En France, les années 1980 marquent la montée en puissance de la cause des femmes au sein des services ministériels. Un ministère des Droits de la femme est créé en 1981, après l’élection de François Mitterrand. La militante féministe Yvette Roudy en prend la tête. Selon l’historienne Françoise Thébaud, Y. Roudy fait preuve d’une « ambition forte » pour les femmes : elle entend « déconditionner les femmes et les hommes ». L’initiative n’est pas inédite. Sous la présidence de Valéry Giscard d’Estaing, un secrétariat d’État à la Condition féminine a existé, avec à sa tête la journaliste Françoise Giroud, mais les moyens étaient limités (seulement 22 collaboratrices régionales bénévoles). Le remaniement de 1976 a transformé ce secrétariat d’État à une simple délégation rattachée au Premier ministre. La nomination d’Y. Roudy, ministre déléguée aux Droits de la femme marque donc une double rupture : par le fait qu’il s’agit d’un vrai ministère ; par le profil même de la ministre, qui rompt avec ses prédécesseures.

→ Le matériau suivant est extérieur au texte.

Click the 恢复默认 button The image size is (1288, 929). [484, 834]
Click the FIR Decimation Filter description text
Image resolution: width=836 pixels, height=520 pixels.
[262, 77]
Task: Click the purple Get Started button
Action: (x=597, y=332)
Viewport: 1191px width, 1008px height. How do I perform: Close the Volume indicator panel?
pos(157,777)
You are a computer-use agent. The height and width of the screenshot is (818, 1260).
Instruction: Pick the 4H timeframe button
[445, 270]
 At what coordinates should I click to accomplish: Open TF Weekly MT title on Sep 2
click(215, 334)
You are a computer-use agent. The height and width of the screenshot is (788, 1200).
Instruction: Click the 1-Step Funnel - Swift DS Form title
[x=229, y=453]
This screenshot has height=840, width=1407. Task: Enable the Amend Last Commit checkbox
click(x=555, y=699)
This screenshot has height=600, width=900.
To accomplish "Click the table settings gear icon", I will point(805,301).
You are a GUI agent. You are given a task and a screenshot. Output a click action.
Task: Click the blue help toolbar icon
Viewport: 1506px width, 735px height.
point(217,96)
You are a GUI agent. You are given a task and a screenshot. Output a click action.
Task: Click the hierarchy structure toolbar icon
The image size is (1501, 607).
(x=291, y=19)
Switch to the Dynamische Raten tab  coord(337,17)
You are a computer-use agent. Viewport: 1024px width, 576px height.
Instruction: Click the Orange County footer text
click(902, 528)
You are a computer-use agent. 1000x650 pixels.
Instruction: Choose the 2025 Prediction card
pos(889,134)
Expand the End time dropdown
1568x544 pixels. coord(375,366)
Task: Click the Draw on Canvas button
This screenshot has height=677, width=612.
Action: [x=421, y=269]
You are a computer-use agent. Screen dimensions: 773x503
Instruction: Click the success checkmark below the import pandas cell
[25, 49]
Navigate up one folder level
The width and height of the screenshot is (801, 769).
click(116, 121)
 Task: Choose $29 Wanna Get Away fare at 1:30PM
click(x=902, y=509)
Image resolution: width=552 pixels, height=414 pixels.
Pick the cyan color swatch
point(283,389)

Y. Roudy s’attache à promouvoir les femmes en tant que citoyennes, individus autonomes et travailleuses. Les questions matrimoniales l’intéressent moins que celles des discriminations professionnelles ou du sexisme. Y. Roudy n’a pas d’enfants et s’est forgé durant ses années de militantisme une vision marxiste de la condition féminine. Sa vision en faveur de l’émancipation des femmes du foyer se heurte à la conception profamiliale qui reste forte dans la société française et au sein de son gouvernement. Cette dernière est incarnée notamment par la secrétaire d’État à la Famille Georgina Dufoix et elle empêchera Y. Roudy d’accomplir pleinement ses projets pour les femmes.